Disco Diffusion根据关键词自动生成的图像 Disco Diffusion auto-generated images based on keywords

In the field of artificial intelligence, “whether it can pass the Turing test” is the touchstone to test the development level of artificial intelligence. The rules of the test are as follows: first assume that there are two entities of object AB, one of which is a real person and the other is an artificial intelligence. They are all hidden in places where they cannot be seen by others. At this time, an uninformed third person took the same question and went to seek the opinions of the object AB. After repeated inquiries, he could not distinguish the difference between AB according to the content of the answer. Then we can think that the artificial intelligence participating in the test can pass the test.
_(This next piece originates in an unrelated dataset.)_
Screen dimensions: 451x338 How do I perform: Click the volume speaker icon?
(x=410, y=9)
To achieve this goal, it is naturally inseparable from the joint efforts of multiple disciplines. It is still uncertain whether I will see such a powerful artificial intelligence in my lifetime. From a philosophical point of view, when an artificial intelligence really passes the Turing test, it will inevitably involve “representation and entity in the end which is more important” “As long as the appearance looks the same, then what is the motivation, can it be ignored?” in endless arguments.
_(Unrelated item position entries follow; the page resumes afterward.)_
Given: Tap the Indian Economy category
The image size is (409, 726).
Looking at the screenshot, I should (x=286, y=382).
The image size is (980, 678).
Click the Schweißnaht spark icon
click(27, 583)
But fortunately, we have not yet entered this stage, and artificial intelligence is not so smart, and it is still “rotten” in various algorithm models. No matter how powerful artificial intelligence is, it also needs human beings as the first driving force to put forward demands and find difficulties. And after watching countless “mentally retarded” scenes, I realized what is the most precious thing for human beings – the ability to ask questions, the courage to keep trying, the gentle eyes watching you, and a warm heart.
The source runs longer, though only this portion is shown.